Historical (September 10, 2015 @ 10:30 am)
The benchmark book is the regency romance Frederica by Georgette Heyer, and another (regency or not) historical romance title of your choosing. Historical romance, as defined in Romance Fiction: A Guide to the Genre by Kristin Ramsdell:
“Romance novels set at any time in the past, currently before the end of World War II, 1945, these novels usually focus on the attempts of characters to find success and fulfillment, personally, romantically, and professionally, within the framework of the particular historical time and place.”

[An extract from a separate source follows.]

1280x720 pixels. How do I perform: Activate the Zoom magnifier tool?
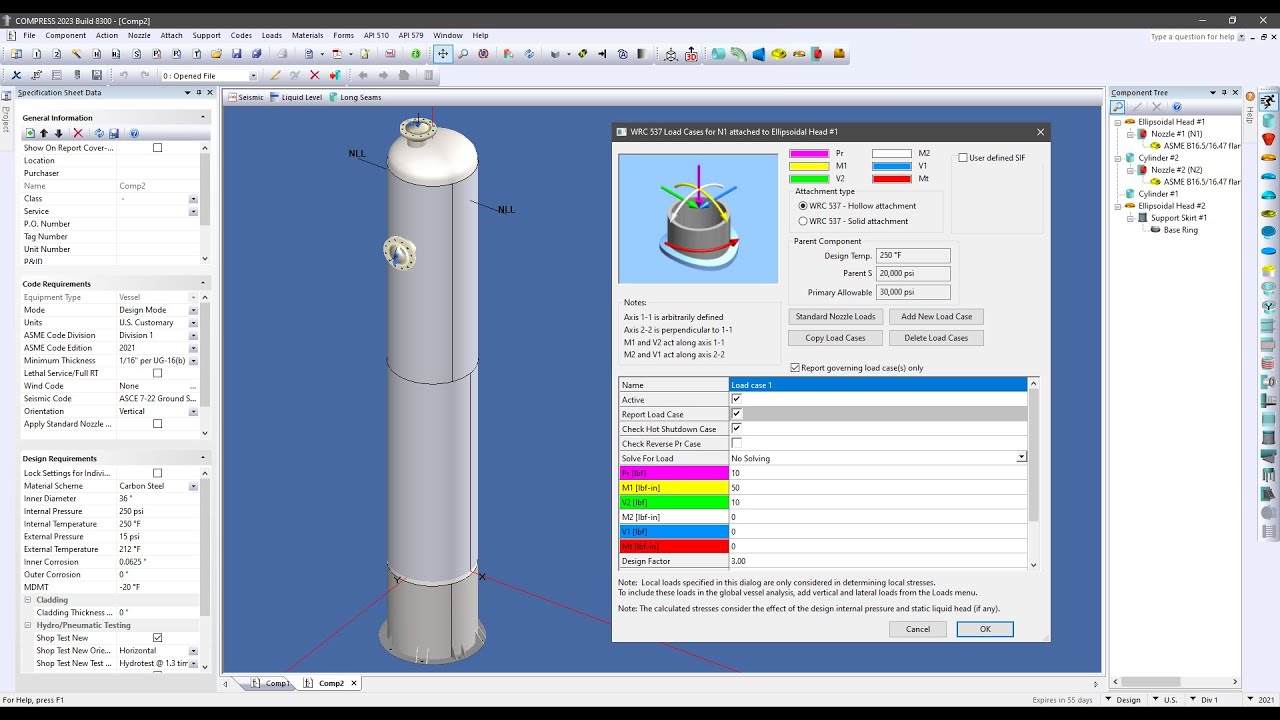coord(463,54)
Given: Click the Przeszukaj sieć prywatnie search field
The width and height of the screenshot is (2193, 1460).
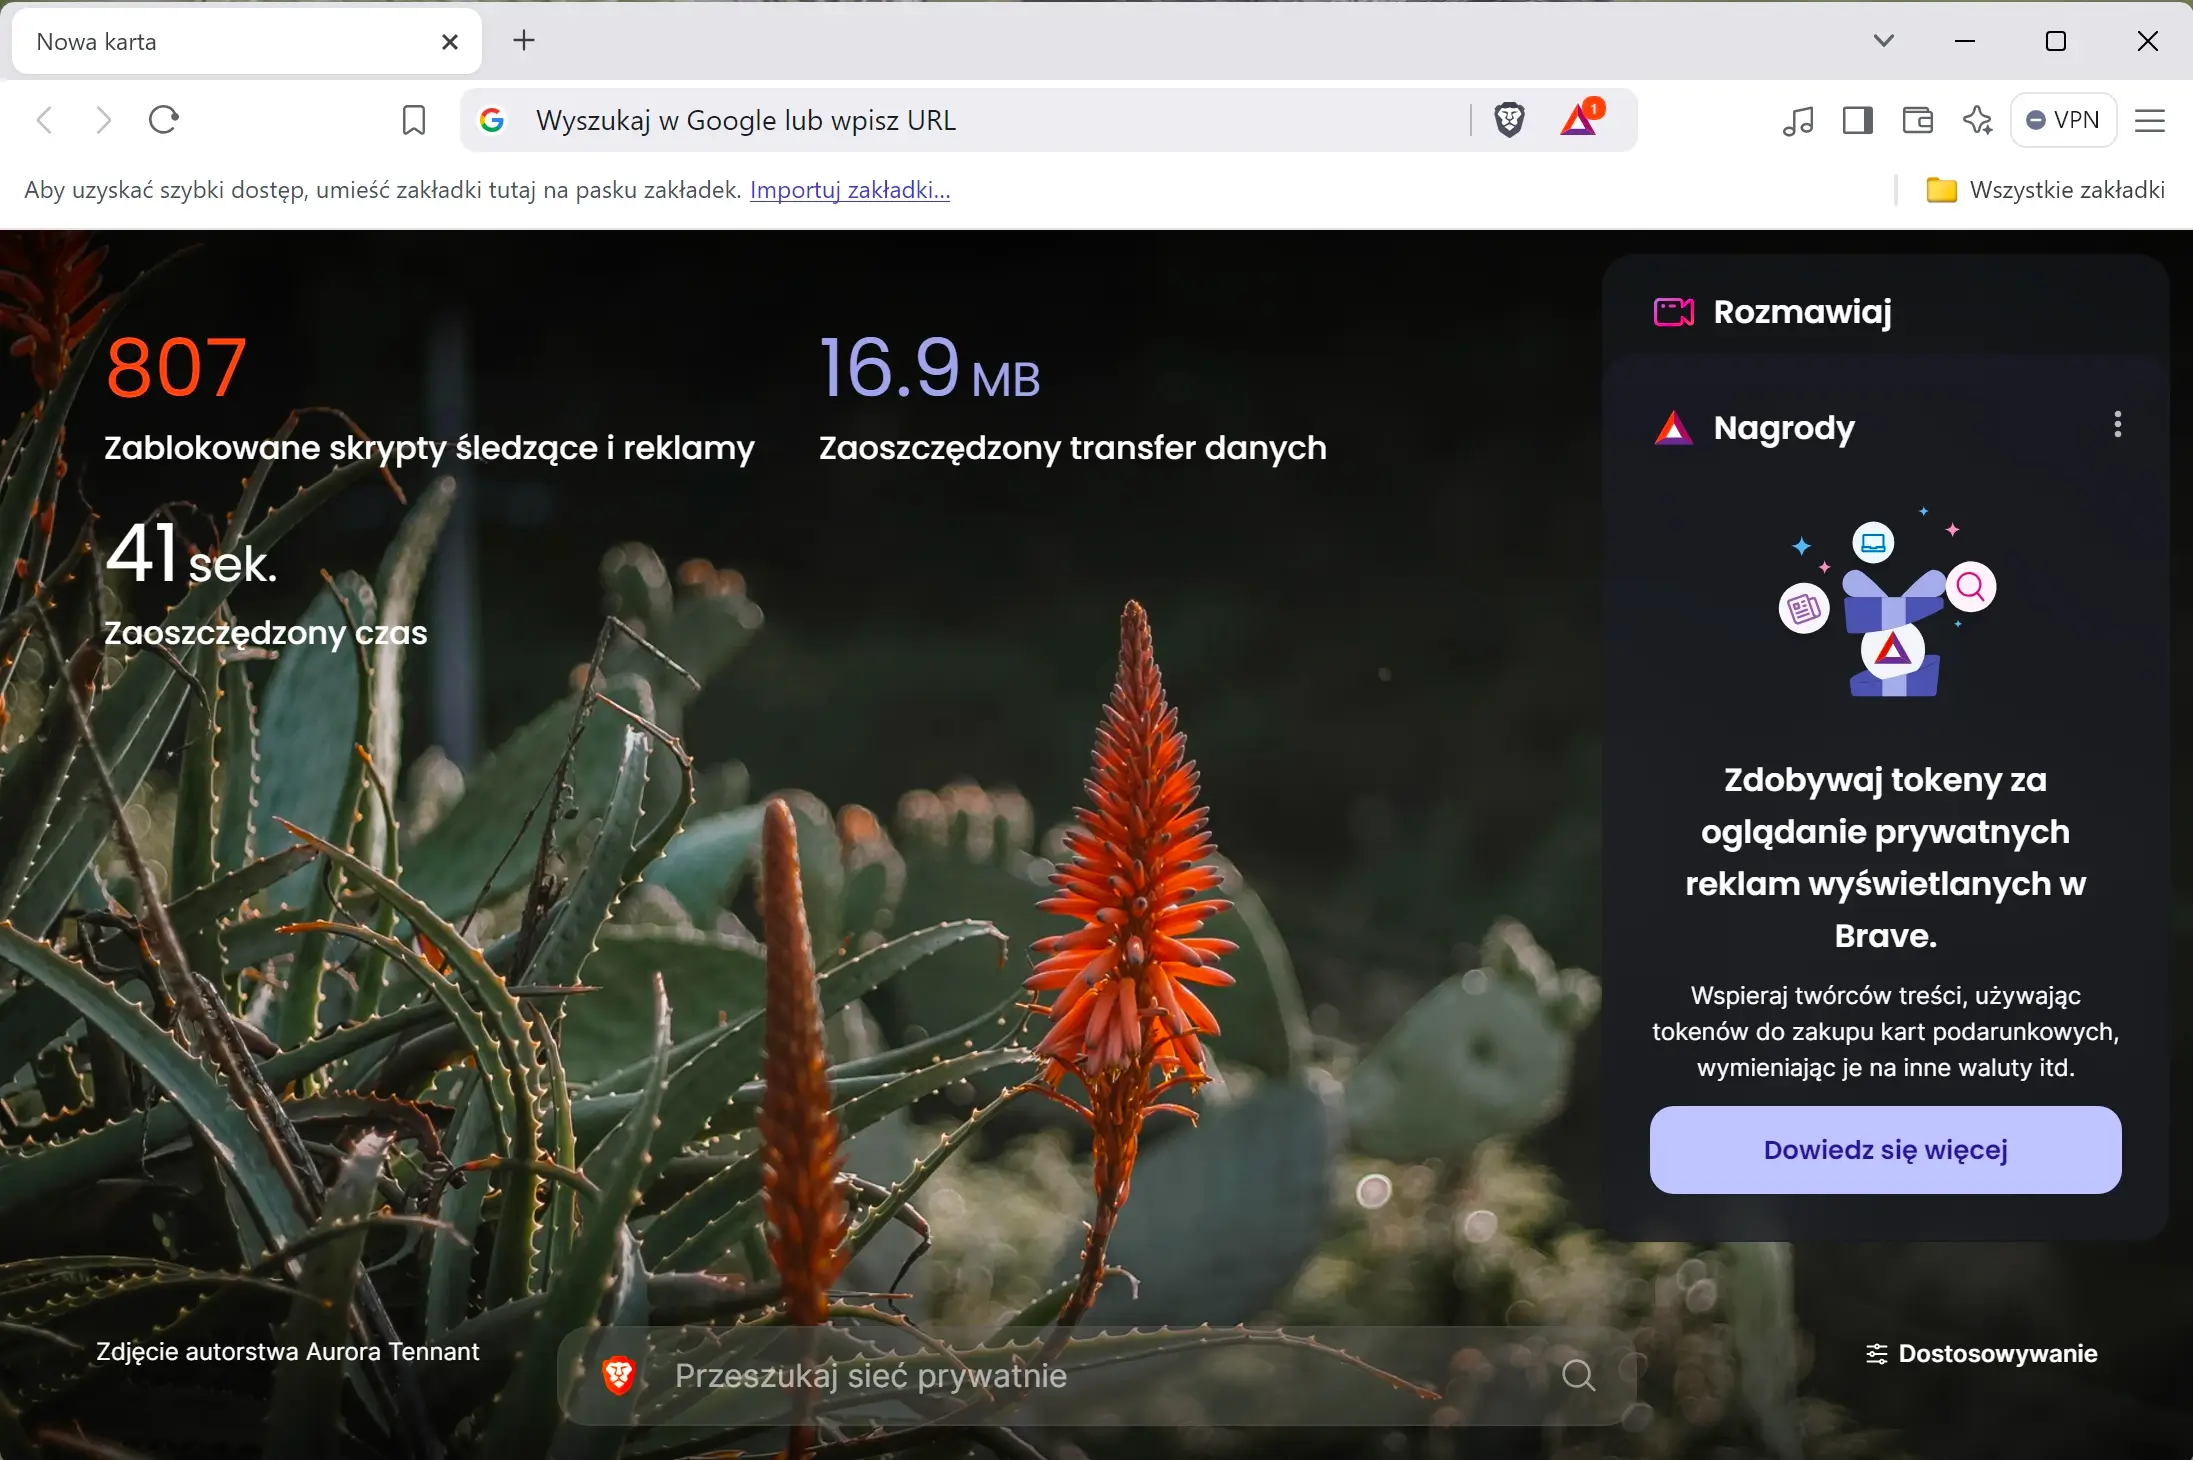Looking at the screenshot, I should 1097,1376.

Please comment on this post with your second title choice to avoid duplication.
Some resources for finding a second title:
Regency Rogues from Novelist (list of 16 titles — searching on Novelist for genre “historical romances” has 11,052 results!)

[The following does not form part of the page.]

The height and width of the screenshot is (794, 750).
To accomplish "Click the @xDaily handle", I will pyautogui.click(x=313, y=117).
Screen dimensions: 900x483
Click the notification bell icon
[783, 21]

BookPage Reviews Historical Romance
Don’t Know Much About History? Read A Romance (NPR story)
Laugh Your Past Off: An Exercise in Humorous Historical Romances by Jennifer Brannen (Novelist article)
Notes from our meeting:
September 10, 2015
What is appealing about historical fiction?
Ability to learn about time period without having to read non-fiction. Great to read about a time before computers and cell phones. Use of time period language.

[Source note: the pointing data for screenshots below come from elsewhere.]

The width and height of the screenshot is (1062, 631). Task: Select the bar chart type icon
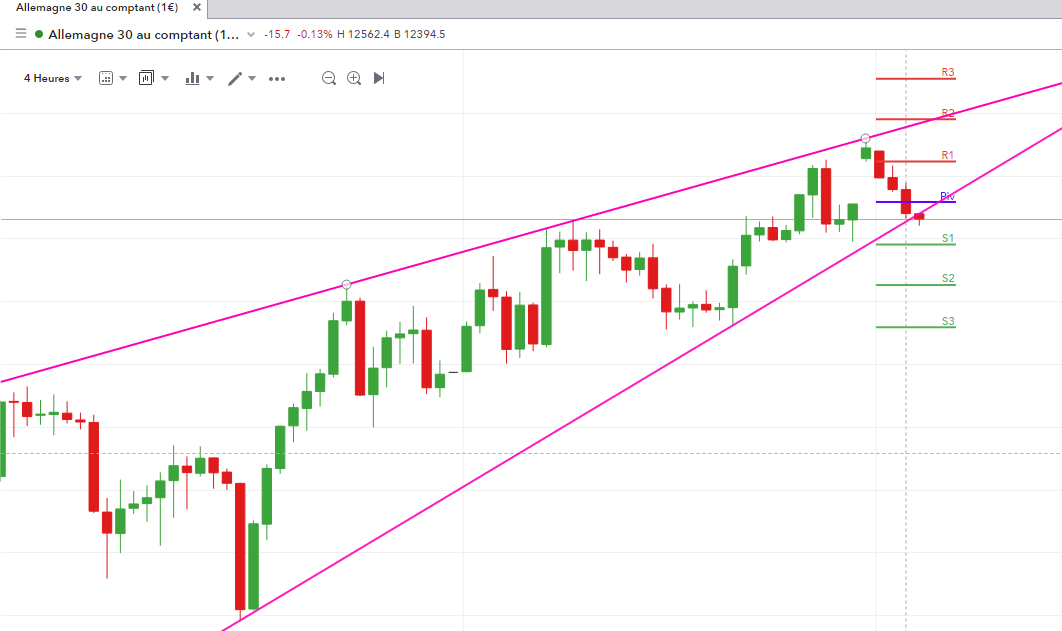pyautogui.click(x=193, y=78)
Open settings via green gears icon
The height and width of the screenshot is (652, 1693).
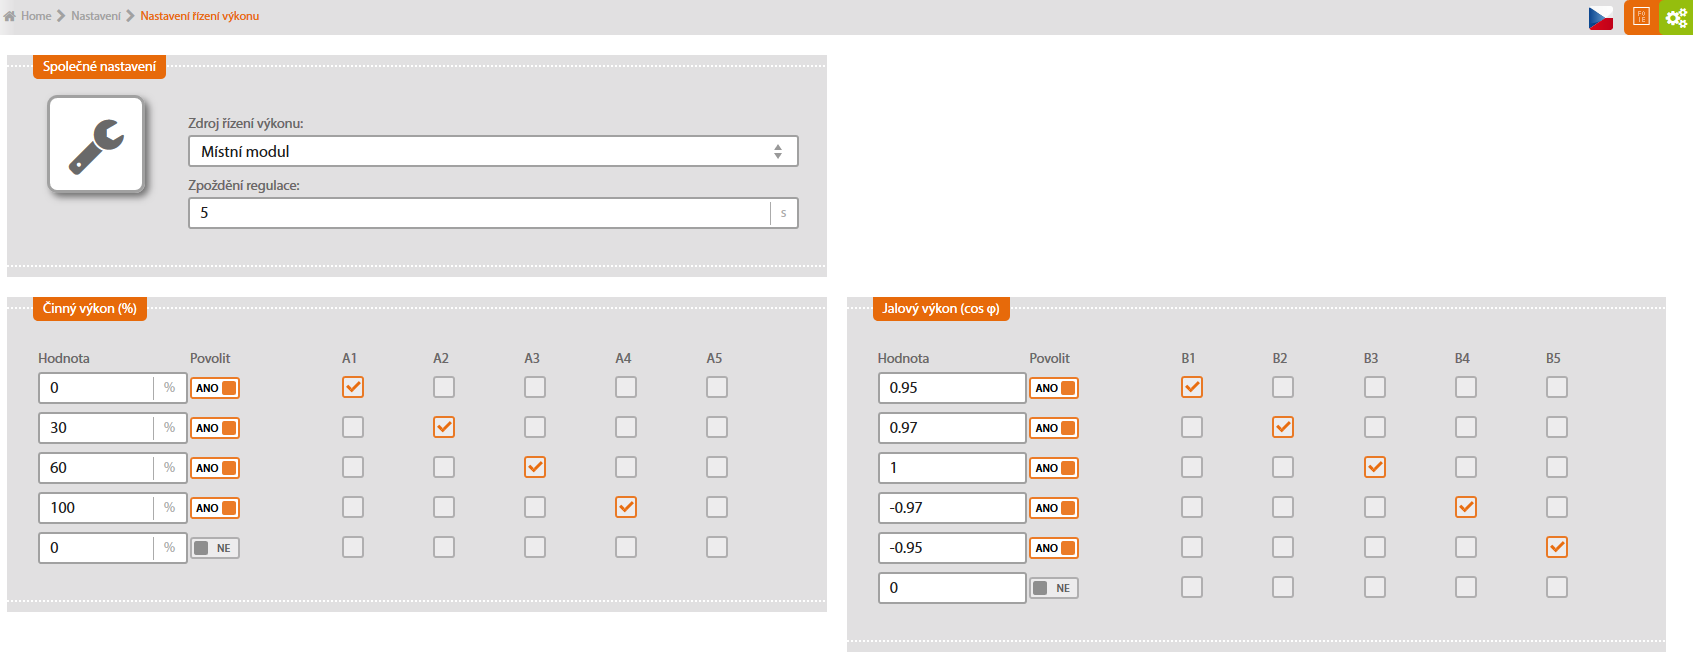1676,17
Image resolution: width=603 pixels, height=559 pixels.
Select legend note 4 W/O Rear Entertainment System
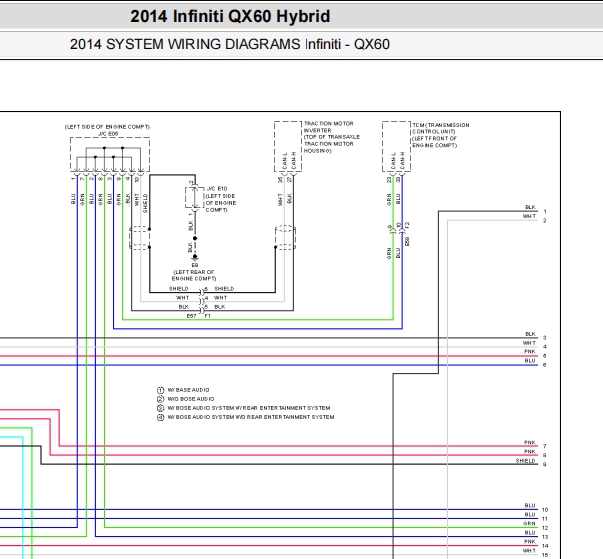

Benchmark – Frederica by Georgette Heyer
A heroine that is cast against type was appealing although some felt that the romance was lackluster. Very well written. Author had a long and prolific career writing in romance and mystery.
If you like this author, try An Infamous Army with well written and detailed descriptions of the Battle of Waterloo.
In Regency one of the main characters is “society,” with all of the trappings, set in 1811-1820. Has its own vocabulary that deals with clothing and carriages. The whole princess fantasy plays out in being able to dress up and be wealthy.
Molly passed around this fun lexicon.
What we read (around the table):
Mr. Impossible by Loretta Chase
Regency time although set in Egypt. Modern sensibility. Might appeal to Elizabeth Peters readers.
When a Scot Ties the Knot by Tessa Dare
Modern, fast, sexy. Funny romances with both parties sure that they never want to marry.
The Bridal Season by Connie Brockway
Victorian wedding planning plays largely in the plot that is intentionally silly. Lots of shenanigans. Fairly chaste.
Kingdom of Dreams by Judith McNaught
Tudor romance with extensive seduction scene. Lots of action.
Nine Rules to Break When Romancing a Rake by Sarah MacLean
Any Duchess Will Do by Tessa Dare
Eligible duke is paired with a barmaid by his mother.
Regina by Clare Darcy
Very similar story to Frederica with story, characters and setting. Included a mystery.
More than a Mistress by Mary Balogh
Middle of the road explicit. Complex plotting.
Only Enchanting by Mary Balogh
Part of series. Complex plotting.
Much Ado About You by Eloisa James
Author is a Shakespeare professor and it creeps into plot. Fun, witty and explicit.
The Man from Stone Creek by Linda Lael Miller
Set in 1903 Arizona remote town. Prolific author. Wild west.
Romance versus a book that has a romance. In the romance the relationship is the main story. Romance is always happily ever after.